Note that the two most highly correlated dimensions to Leadership Effectiveness in the outer circle are the dimensions of Purposeful Visionary (.91) and Teamwork (.89). These are the two strongest correlations in the 29 dimensions that make up the outer circle of the LCP. When these two variables are plugged into a multivariate regression equation, their combined correlation to Leadership Effectiveness is .94. No other combination of variables in the outer circle explains so much of what it takes to be an effective leader. If you lead from a deep sense of purpose, translate that into clear vision, and build alignment among key stakeholders (teamwork) in the realization of that vision, you are highly likely (.94 correlation) to be an effective leader.

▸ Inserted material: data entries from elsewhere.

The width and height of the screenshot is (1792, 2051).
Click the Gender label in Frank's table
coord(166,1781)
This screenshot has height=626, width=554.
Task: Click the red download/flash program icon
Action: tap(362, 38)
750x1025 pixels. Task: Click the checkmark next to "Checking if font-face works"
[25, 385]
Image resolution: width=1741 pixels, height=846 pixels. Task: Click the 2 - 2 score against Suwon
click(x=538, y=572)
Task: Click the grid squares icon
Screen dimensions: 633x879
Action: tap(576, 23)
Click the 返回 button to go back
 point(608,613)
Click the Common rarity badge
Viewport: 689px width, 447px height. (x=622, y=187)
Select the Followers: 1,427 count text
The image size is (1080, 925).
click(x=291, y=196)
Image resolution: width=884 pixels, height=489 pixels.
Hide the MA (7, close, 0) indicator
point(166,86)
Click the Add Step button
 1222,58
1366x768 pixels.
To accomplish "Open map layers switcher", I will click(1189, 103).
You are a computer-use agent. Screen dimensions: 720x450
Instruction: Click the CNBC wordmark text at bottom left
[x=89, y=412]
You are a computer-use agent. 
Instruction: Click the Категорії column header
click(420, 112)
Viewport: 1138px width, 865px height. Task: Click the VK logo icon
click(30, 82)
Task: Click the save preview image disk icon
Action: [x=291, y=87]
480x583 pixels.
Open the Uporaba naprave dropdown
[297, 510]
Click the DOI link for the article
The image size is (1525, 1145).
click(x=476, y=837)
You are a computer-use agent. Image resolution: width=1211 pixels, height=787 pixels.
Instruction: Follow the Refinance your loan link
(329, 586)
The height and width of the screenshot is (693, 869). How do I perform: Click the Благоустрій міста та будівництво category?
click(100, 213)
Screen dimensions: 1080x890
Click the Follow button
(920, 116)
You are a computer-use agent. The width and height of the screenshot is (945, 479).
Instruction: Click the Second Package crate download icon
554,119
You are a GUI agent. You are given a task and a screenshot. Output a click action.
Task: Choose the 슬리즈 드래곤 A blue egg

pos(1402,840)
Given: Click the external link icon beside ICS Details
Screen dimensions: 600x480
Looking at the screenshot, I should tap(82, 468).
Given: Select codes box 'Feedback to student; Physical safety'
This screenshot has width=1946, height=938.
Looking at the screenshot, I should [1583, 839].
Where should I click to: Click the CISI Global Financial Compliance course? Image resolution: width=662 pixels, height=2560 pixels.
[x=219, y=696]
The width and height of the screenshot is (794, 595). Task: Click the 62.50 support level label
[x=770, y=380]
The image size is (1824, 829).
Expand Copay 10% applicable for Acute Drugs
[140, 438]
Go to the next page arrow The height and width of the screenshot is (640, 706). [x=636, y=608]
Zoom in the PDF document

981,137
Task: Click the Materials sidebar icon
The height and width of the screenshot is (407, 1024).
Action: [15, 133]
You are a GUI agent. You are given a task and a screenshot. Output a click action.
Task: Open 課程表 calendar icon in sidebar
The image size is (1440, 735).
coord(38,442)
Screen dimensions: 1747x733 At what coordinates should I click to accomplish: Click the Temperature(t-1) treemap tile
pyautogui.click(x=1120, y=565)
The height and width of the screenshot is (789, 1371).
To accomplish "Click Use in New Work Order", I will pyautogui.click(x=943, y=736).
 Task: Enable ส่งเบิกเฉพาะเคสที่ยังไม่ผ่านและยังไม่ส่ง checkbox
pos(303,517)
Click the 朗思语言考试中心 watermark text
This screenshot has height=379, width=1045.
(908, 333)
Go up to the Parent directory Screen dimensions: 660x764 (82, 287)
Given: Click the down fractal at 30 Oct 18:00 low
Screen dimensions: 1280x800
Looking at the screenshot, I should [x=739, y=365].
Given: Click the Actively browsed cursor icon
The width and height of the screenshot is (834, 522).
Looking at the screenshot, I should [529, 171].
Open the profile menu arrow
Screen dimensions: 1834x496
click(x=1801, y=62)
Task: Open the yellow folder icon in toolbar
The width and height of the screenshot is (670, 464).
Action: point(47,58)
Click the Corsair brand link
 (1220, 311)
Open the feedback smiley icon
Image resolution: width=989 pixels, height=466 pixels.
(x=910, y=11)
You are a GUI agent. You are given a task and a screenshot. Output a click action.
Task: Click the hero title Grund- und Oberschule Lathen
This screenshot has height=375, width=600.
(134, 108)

Also, these two dimensions are on opposite sides of the circle. As found in the Ohio State Leadership Studies in the 1950s, the development and balancing of Task and Relationship capability are fundamental to effectiveness. Purposeful Visionary is task focused. Vision is the driver of task accomplishment in the Creative Achieving Structure of Mind. Achieving is power with not power over. Achieving builds alignment in order to accomplish vision. Likewise, when Complying evolves into Relating, it naturally develops teamwork and high alignment. The power that is reclaimed as Complying shifts to Relating is put in service of advocacy for Vision. Consequently, if you do nothing else to become a more effective leader, work toward building high alignment and teamwork among key stakeholders by focusing them on a vision that they collectively care about.

ALIGNMENT

In his book, The Fifth Discipline, Peter Senge describes the condition of most leadership teams with the image in Figure 10.8 (Senge, 1990).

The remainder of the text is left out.